Stored data entries:
────────────────────────────────────────

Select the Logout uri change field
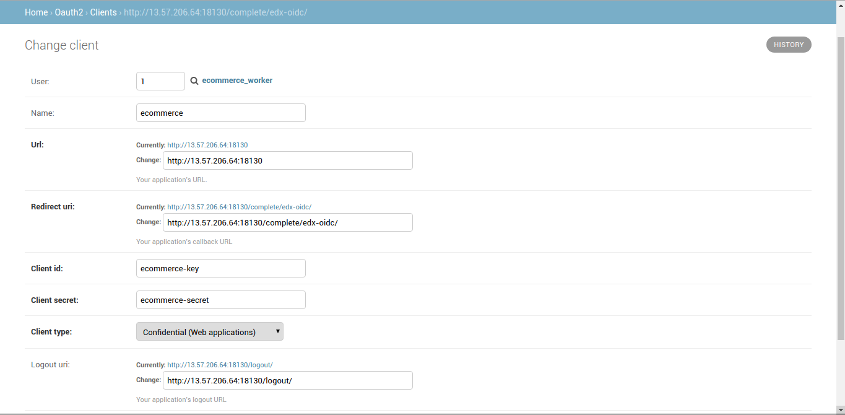 [x=287, y=380]
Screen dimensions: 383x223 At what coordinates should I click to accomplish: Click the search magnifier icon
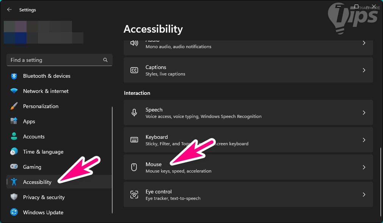pyautogui.click(x=105, y=60)
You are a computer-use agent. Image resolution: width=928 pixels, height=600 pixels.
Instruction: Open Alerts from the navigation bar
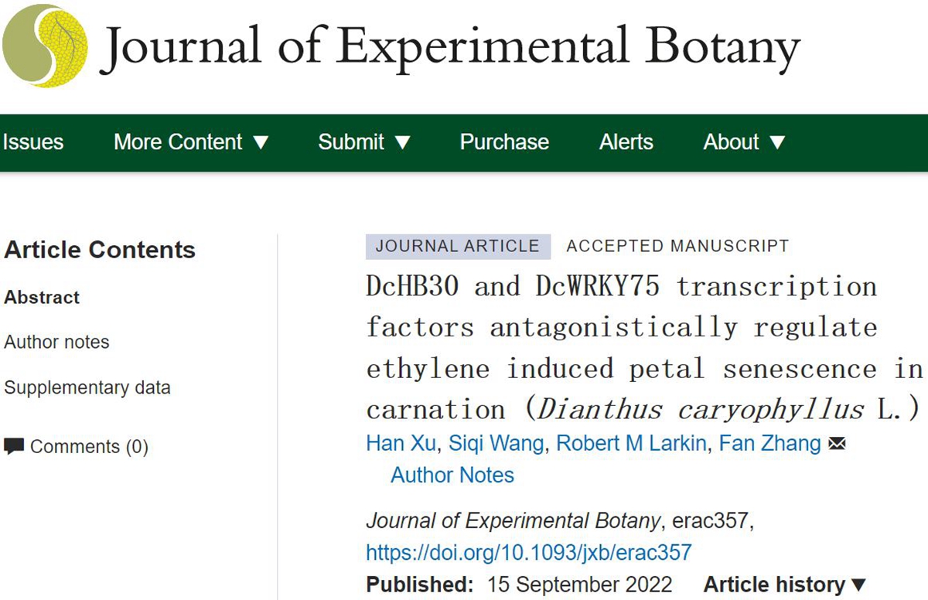(626, 142)
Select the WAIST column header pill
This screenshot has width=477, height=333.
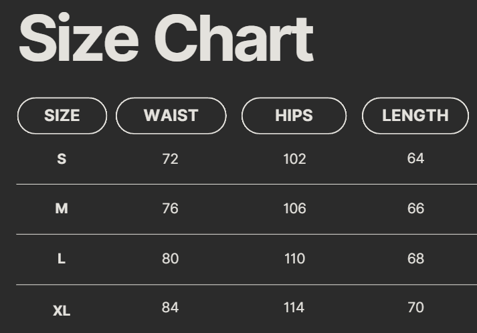[x=171, y=116]
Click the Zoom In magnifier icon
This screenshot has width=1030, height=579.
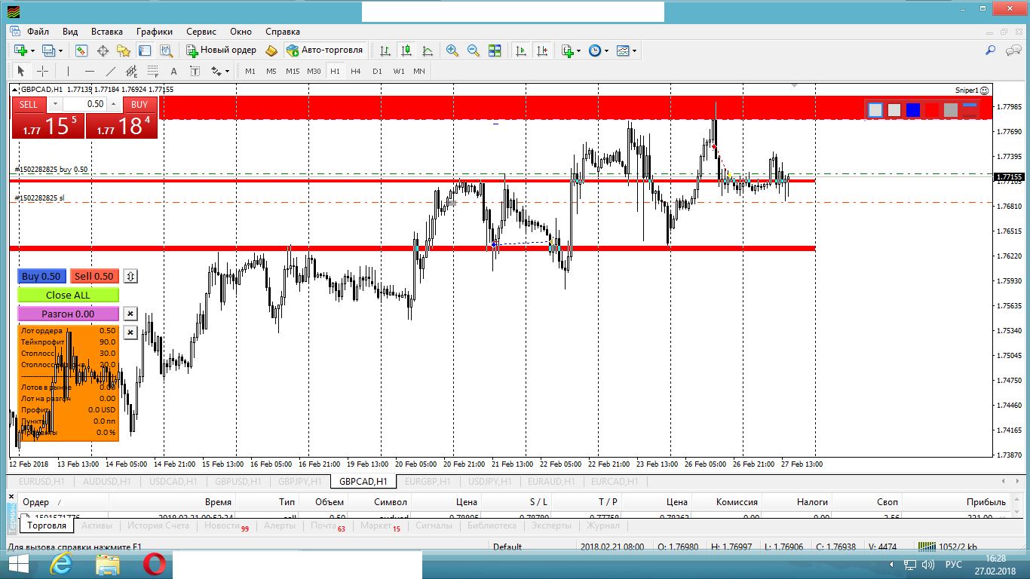point(452,51)
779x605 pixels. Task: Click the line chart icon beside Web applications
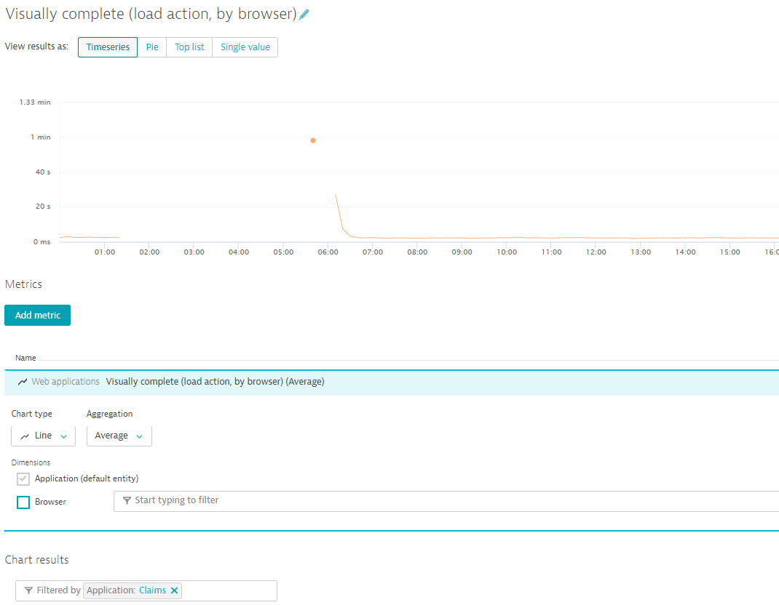coord(23,382)
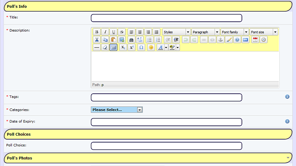This screenshot has width=296, height=166.
Task: Click the insert date calendar icon
Action: pos(255,40)
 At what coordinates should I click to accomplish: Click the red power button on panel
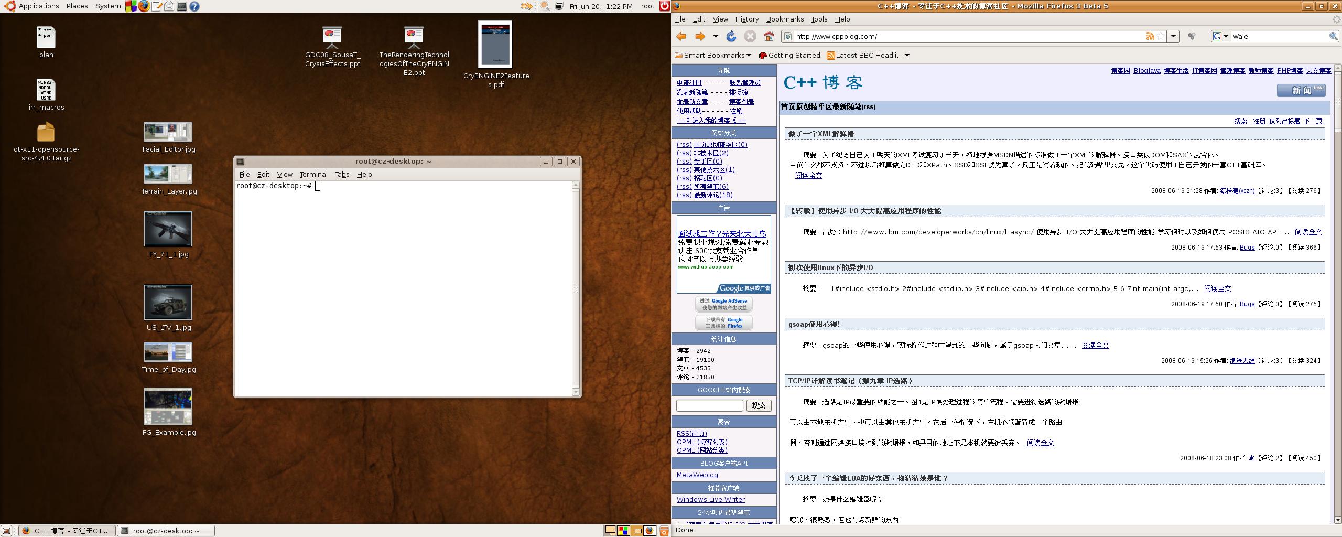pos(665,6)
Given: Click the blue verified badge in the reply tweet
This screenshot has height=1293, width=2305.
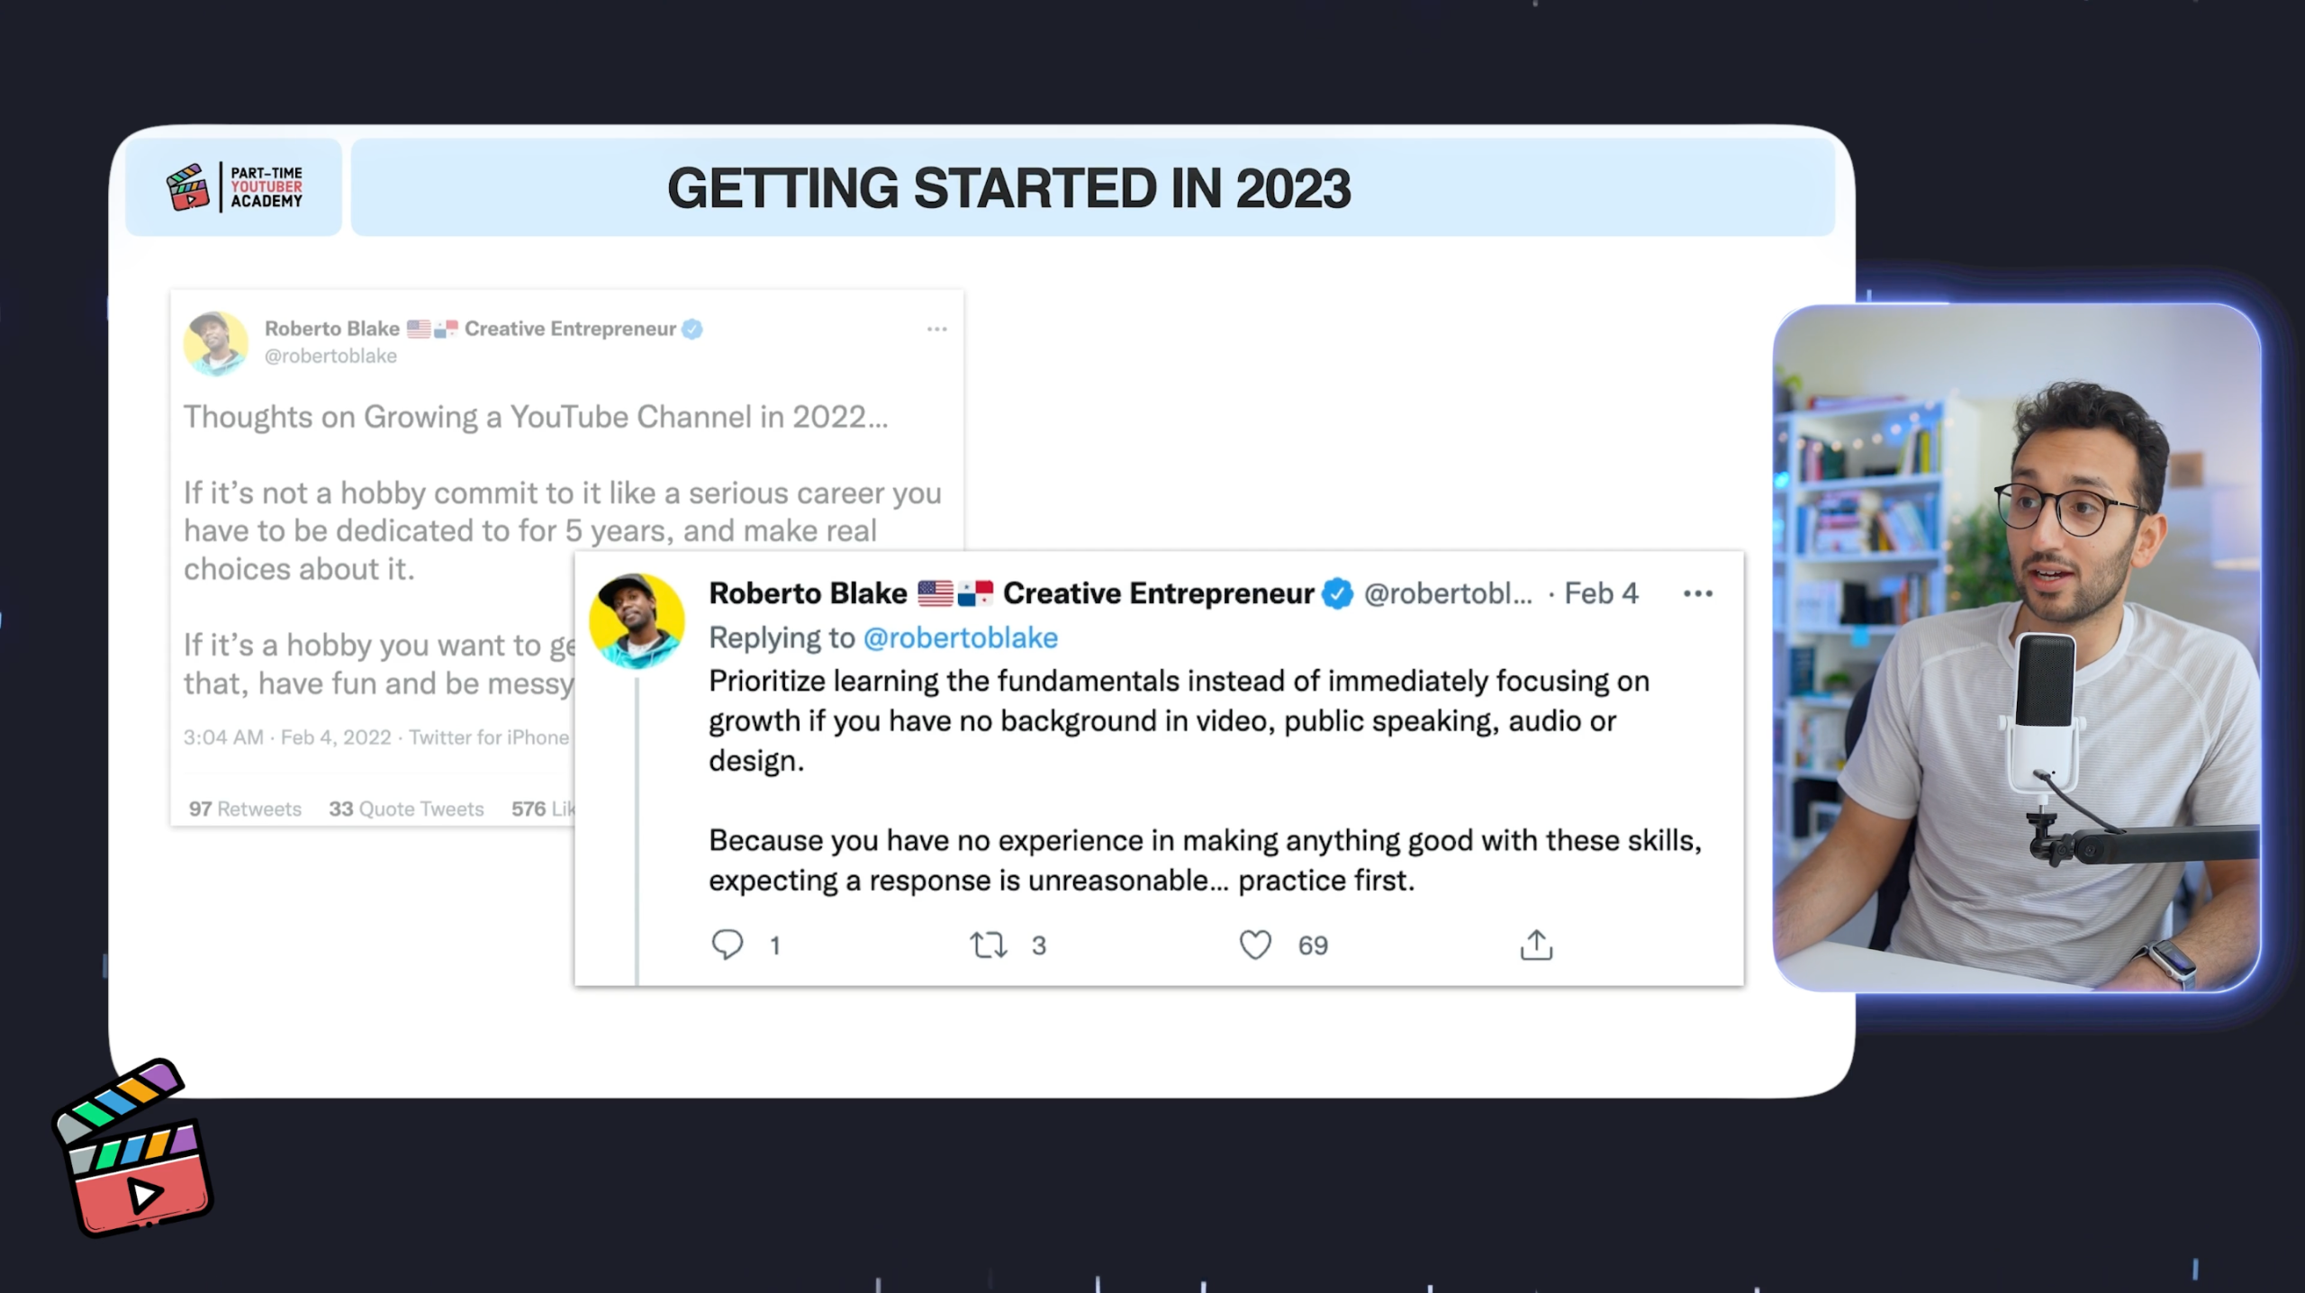Looking at the screenshot, I should (1337, 593).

────────────────────────────────────────

* **YOUR INSTRUCTIONS**
No pictures should appear; only the lines from the first line of the records through the line with "Click the Zoom In magnifier icon", both included, are to be restated word for word.

* **EXERCISE SOLUTION**
Select the Logout uri change field
 [x=287, y=380]
Screen dimensions: 383x223 At what coordinates should I click to accomplish: Click the search magnifier icon
pyautogui.click(x=105, y=60)
You are a computer-use agent. Image resolution: width=928 pixels, height=600 pixels.
Instruction: Open Alerts from the navigation bar
(626, 142)
Select the WAIST column header pill
This screenshot has width=477, height=333.
[x=171, y=116]
Click the Zoom In magnifier icon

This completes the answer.